Referring to initiatives to combat tax evasion, Mr. Hatzidakis stressed that for the first time, the average employee pays slightly less in taxes than the average self-employed person. “We are not naive; we knew there would be reactions. But it is unreasonable for me for a boss in a job to pay less tax than their employee who is earning the minimum wage. The change that was made brought in revenue with a sense of fairness. And those who challenged the system were just a few hundred, which means that the ‘holy anger’ was disproportionate to the appeals that were made,” he stated. He also noted the implementation of connecting cash registers to POS systems, which, contrary to analysts’ predictions, not only happened but exceeded the targets set under the Recovery Fund. “This has contributed to having 10.3% more VAT revenue in the first half of 2024 compared to 2023, with inflation at 3%. The remaining 7.3% comes from growth and the fight against tax evasion. We have chosen the difficult but correct path, and that is why we have results,” he said. “Since the governments of New Democracy and Kyriakos Mitsotakis took office in 2019, there has been a coordinated effort to combat tax evasion that has not been seen in decades.”

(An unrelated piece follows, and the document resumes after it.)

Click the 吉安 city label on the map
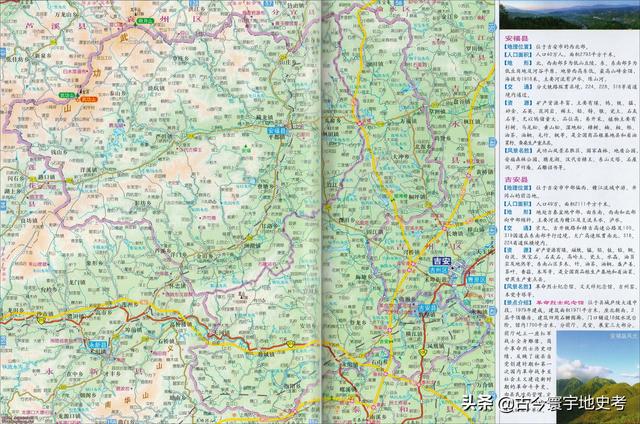This screenshot has width=640, height=424. [441, 262]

In response to a related question, Mr. Hatzidakis referred to improvements in significant qualitative indicators in the economy, such as:
– The increase in exports, which reached 98 billion in 2023, accounting for 43% of GDP. In 2008, exports were 54 billion or 22.8% of GDP.
– The qualitative diversification of exports, as the share of goods from 2020 to 2022 surpassed that of services for the first time, while in 2023, the ratio was about 50-50. “We are no longer talking only about shipping and tourism,” said the minister.
– The increase in the share of high-tech exports in total goods exports.
– The increase in the industry’s contribution to GDP by 2 percentage points over the last five years, “despite urban myths that the industry is in crisis.”
– The increase in the volume of investments, which in the last five years was the highest in the entire EU. Investments from 2019 to 2023 increased by 53.4% in constant prices, and specifically in 2023, they increased at a rate of 6.6%, essentially at the level projected in the budget.
“We are not celebrating, nor has the effort concluded, but all these are significant achievements that we should not underestimate. We have every right to be proud of what we have all achieved together. Just as we are proud when an athlete or a scientist succeeds internationally, we should also be happy for our collective achievements,” concluded Mr. Hatzidakis.